La fine è nota. Le conseguenze, meno.

1) Il centro destra non c’è più. I fuochi d’artificio di Salvini, che ha provato a tenere in piedi l’alleanza con l’opposizione e la maggioranza di governo, ne hanno provocato la deflagrazione. Meloni ha deciso di far da sé. Tiene la porta aperta alla Lega, ma per ribaltarne le alleanze e andare al voto come destra-destra.

2) Mattarella è di nuovo Presidente. Su richiesta di tanti parlamentari senza nome, stanchi dei loro capi. E per intercessione di Mario Draghi. Il suo ritorno non è quello di un garante, di un notaio della Costituzione, ma di una vera guida politica, forse l’unica che possa garantire stabilità al paese.  Mattarella nominò Draghi, convinto che le alleanze contrapposte non fossero in grado di governare. Draghi ha richiamato Mattarella per poter resistere alle pressioni dei partiti.

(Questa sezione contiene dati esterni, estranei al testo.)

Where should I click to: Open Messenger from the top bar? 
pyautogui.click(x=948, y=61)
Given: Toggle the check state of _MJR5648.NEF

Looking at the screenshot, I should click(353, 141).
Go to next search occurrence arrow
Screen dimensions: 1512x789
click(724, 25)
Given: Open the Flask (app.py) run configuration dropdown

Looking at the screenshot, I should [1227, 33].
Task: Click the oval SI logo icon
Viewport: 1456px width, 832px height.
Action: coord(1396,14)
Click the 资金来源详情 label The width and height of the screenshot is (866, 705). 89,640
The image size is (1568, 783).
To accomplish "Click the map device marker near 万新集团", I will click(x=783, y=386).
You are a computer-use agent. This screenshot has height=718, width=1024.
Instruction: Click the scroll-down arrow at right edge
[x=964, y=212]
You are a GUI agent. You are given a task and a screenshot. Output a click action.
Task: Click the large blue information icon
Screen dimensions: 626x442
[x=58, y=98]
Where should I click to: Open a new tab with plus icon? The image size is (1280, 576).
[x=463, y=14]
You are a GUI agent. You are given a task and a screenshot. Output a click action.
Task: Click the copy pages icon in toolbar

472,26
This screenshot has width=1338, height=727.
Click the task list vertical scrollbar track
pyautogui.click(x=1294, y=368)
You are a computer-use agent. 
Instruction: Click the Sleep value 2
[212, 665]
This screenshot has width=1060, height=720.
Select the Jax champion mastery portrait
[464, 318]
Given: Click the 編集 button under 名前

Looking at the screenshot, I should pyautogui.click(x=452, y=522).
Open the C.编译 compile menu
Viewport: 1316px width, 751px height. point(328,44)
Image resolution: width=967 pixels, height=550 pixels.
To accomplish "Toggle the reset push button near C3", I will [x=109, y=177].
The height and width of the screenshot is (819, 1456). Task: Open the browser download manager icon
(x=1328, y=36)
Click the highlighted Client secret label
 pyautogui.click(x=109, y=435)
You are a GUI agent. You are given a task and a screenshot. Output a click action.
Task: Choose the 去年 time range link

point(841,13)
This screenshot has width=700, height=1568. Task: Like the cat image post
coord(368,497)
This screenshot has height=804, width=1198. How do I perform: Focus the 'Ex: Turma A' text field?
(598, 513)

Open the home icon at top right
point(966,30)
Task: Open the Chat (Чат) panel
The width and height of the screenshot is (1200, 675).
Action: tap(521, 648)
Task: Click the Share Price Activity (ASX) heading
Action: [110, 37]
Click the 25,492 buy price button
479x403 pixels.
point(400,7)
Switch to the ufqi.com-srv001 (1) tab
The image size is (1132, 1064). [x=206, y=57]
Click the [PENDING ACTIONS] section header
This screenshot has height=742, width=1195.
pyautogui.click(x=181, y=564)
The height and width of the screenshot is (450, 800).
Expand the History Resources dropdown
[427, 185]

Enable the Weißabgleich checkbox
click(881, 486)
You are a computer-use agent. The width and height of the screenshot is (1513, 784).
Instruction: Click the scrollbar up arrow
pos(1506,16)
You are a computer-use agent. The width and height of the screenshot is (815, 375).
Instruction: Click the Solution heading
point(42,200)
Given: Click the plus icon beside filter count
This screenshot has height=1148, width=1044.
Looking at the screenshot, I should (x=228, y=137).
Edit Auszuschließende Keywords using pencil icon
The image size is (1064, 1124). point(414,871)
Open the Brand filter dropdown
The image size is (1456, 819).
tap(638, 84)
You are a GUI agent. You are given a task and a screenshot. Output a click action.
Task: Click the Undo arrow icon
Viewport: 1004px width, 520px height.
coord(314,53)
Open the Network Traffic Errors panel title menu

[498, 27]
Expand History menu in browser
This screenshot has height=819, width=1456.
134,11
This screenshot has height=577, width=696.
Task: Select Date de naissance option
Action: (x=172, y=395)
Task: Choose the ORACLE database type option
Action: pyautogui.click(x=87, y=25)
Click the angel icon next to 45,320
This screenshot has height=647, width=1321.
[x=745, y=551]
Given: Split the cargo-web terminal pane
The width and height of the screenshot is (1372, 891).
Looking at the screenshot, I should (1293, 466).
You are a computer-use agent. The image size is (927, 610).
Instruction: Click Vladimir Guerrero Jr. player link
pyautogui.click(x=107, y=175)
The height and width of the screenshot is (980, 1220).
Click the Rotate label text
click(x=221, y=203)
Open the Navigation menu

3) Letta sostiene di aver trovato il “campo largo”, dato che nel momento della crisi Di Maio, Renzi, Fratoianni e Toti, gli hanno dato una mano a “proteggere” Draghi. Almeno a Palazzo Chigi, visto che Conte e Salvini non lo volevano al Quirinale. Ma della alleanza dei “progressisti”, Pd e 5Stelle, gli resta poco. Dopo che Conte e Grillo si sono spesi per una eccellente candidata, ma la cui nomina, sostenuta da Meloni, avrebbe messo Draghi nei guai.

4) Si è visto all’opera questa settimana il famoso “Centro”. Area con molti umori e colori. Da cultori della Prima Repubblica come Mastella, a innovatori spregiudicati come Renzi, da Franceschini fondatore del Pd, a Toti già enfant gâté di Berlusconi.  Avrebbero voluto Casini presidente. Alla crisi di governo, hanno preferito Mattarella e Draghi. Mi pare difficile che possano formare un partito e assai improbabile che diventino, come gli piacerebbe, cuore e cervello delle due alleanze contrapposte, ma potrebbero spingere per  una legge proporzionale, per rendersi autonomi.

5) Tuttavia, se votassimo con la proporzionale, ancora una volta il Presidente della Repubblica sarebbe chiamato a ricucire il sipario strappato della rappresentanza. A quel punto penso che a Mattarella piacerebbe dimettersi, lasciando  il compito a Draghi. Ma mi chiedo se sia immaginabile consegnarci il paese a una  settimana di passione come quella appena conclusa. La questione dell’elezione diretta del Presidente è dunque posta. Ma ha ragione Amato, da ieri a capo della Consulta quando dice che  “la si può introdurre solo cambiando l’intero sistema”.

Mi pare di aver riassunto l’essenziale della crisi politico -istituzionale che si prospetta. Al quadro, si deve anche aggiungere la crisi profonda che agita la magistratura, i 2.700 miliardi di debito pubblico che con la crescita dell’inflazione peseranno di più, e una grave crisi sociale: crescita delle disuguaglianze, aumento della povertà, scontro di interessi tra dipendenti e pensionati, e imprenditori e autonomi.

Una crisi di sistema, dunque,  che tuttavia non mi pare investa solo noi, né soprattutto noi. Mezza America continua a contestare le regole della democrazia. Il Regno Unito ha un leader che ha mentito e si considerava al di sopra delle leggi, festeggiando in lockdown o mandando un aereo a Kabul per “salvare” animali domestici, mentre donne e bambini invocavano un passaggio. La Francia  potrebbe eleggere ad aprile un Re senza Corona, se l’Assemblée Nationale, di colore diverso, lo combattesse fin dal primo giorno. E in Germania è saltato il tappo Merkel, che teneva quel paese in mano, promettendogli una cosa e facendone spesso  un’altra.

Mai come ora servirebbero fantasia, coraggio, spirito di servizio.